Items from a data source
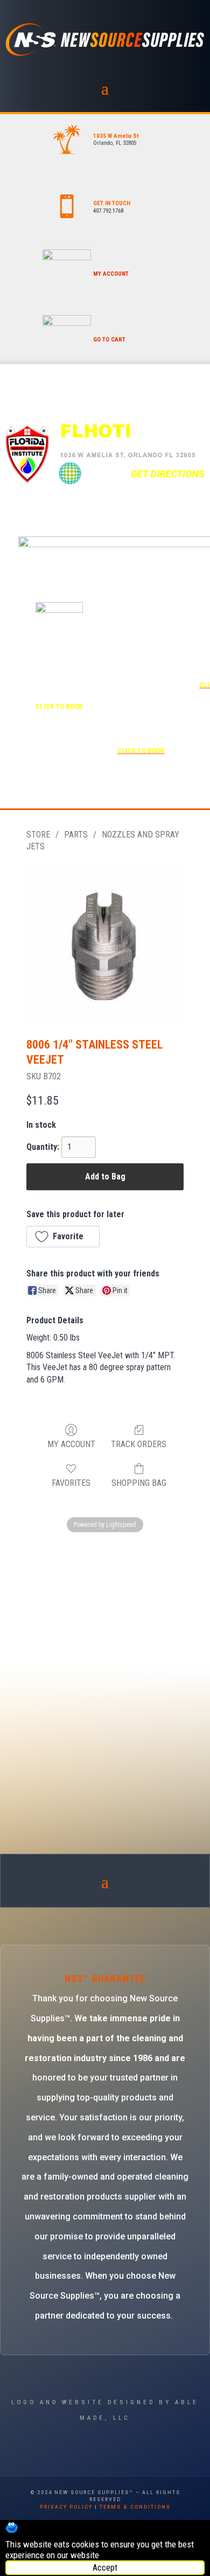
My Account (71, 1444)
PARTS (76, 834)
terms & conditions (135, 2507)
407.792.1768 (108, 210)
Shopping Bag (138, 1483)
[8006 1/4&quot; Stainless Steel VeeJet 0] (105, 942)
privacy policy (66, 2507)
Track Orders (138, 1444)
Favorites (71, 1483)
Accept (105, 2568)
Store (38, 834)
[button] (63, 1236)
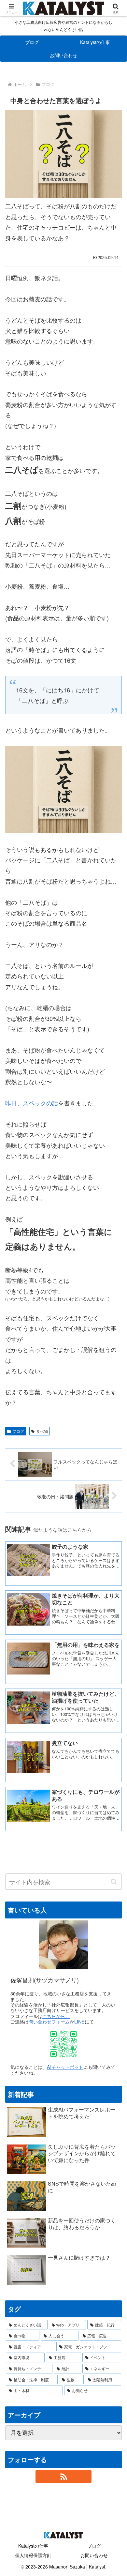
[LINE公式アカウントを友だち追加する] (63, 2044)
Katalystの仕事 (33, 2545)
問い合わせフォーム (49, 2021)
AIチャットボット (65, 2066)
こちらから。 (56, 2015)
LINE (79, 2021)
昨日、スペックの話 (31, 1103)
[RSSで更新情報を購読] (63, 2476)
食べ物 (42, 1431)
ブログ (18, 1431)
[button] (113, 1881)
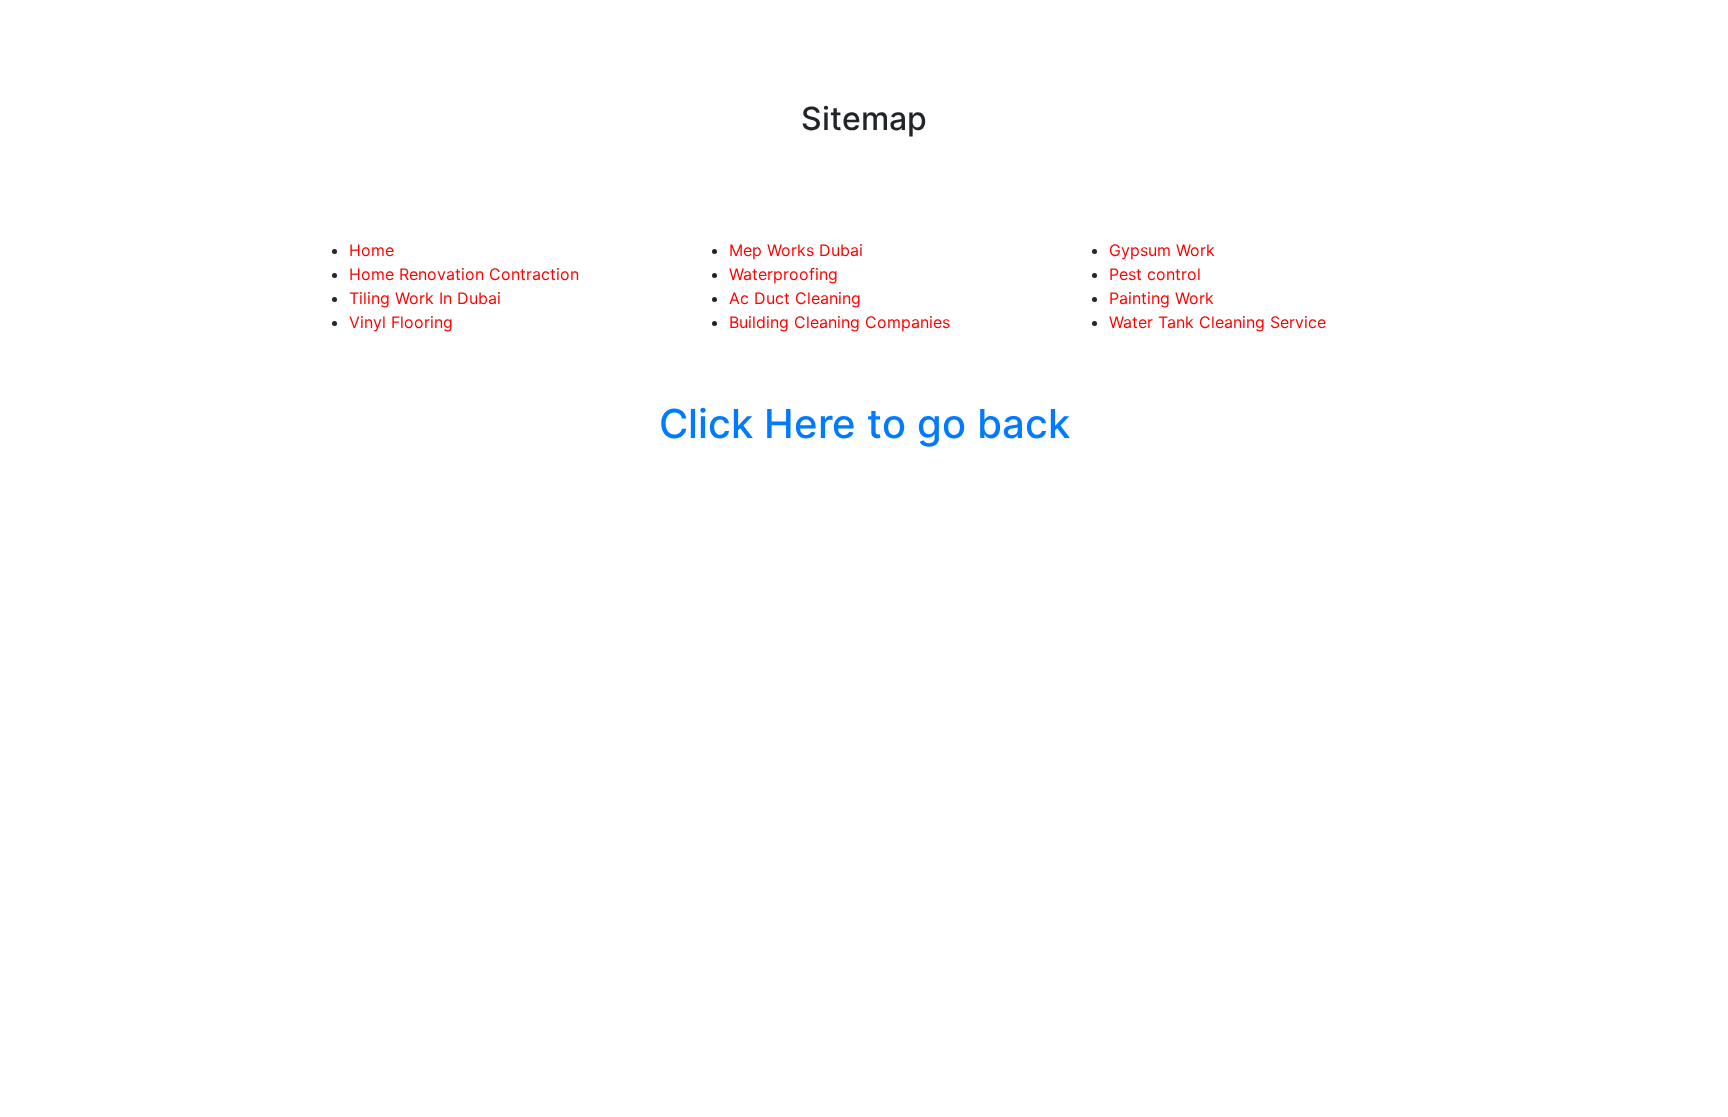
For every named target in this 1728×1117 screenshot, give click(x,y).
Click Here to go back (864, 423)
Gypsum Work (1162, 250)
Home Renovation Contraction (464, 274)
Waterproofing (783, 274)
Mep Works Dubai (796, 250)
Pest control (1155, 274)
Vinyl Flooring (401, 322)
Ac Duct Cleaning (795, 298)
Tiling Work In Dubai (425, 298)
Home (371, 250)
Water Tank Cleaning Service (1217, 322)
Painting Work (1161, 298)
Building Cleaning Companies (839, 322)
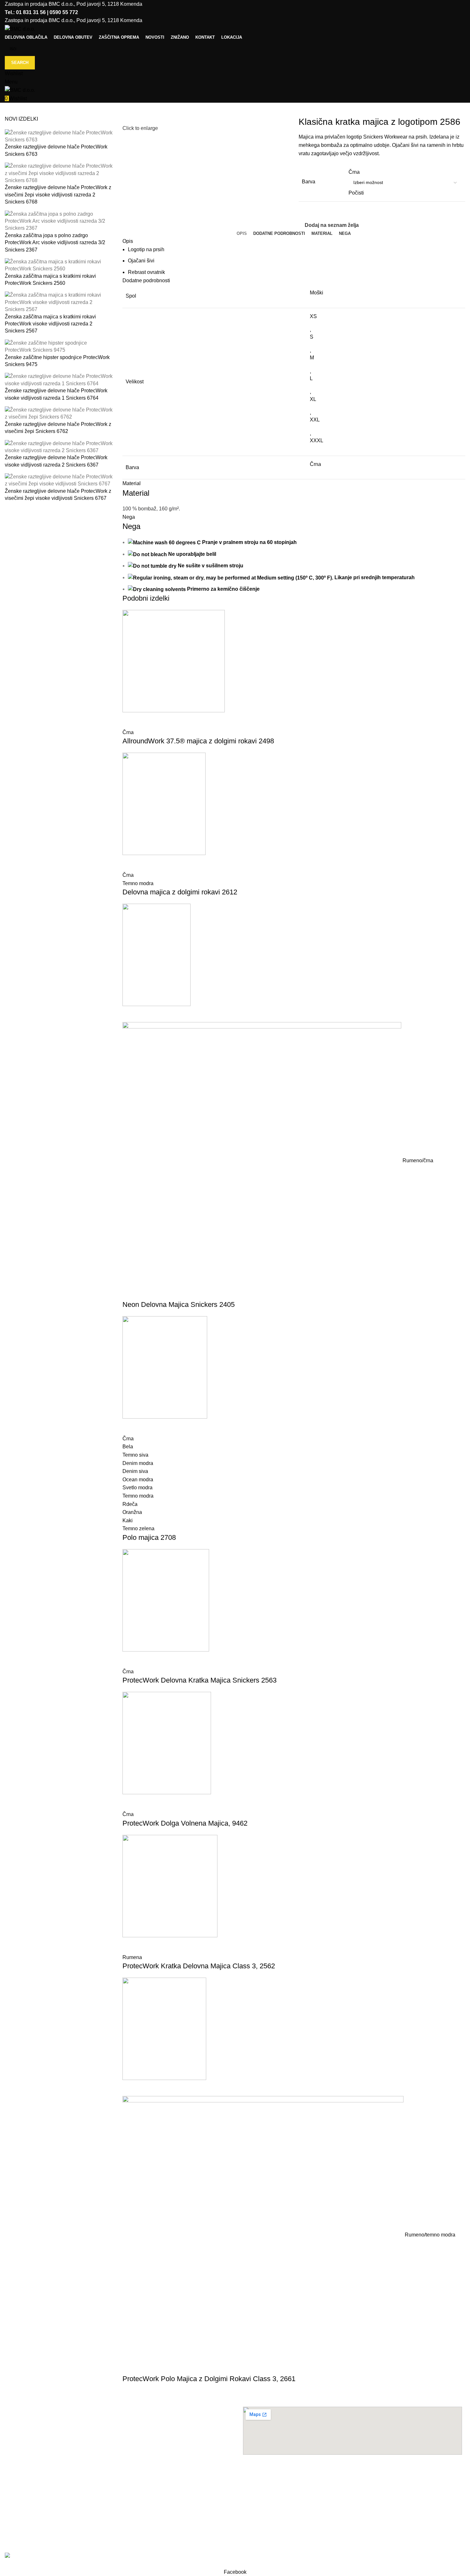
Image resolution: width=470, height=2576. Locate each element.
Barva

### Task to carry out
Beginning with the line containing "Home Renovation Contraction (464, 274)" and ending with the last line of the data above, repeat each line exactly. Include no pictures and no other lines.

### Answer
Home Renovation Contraction (464, 274)
Waterproofing (783, 274)
Mep Works Dubai (796, 250)
Pest control (1155, 274)
Vinyl Flooring (401, 322)
Ac Duct Cleaning (795, 298)
Tiling Work In Dubai (425, 298)
Home (371, 250)
Water Tank Cleaning Service (1217, 322)
Painting Work (1161, 298)
Building Cleaning Companies (839, 322)
Image resolution: width=470, height=2576. Locate each element.
Barva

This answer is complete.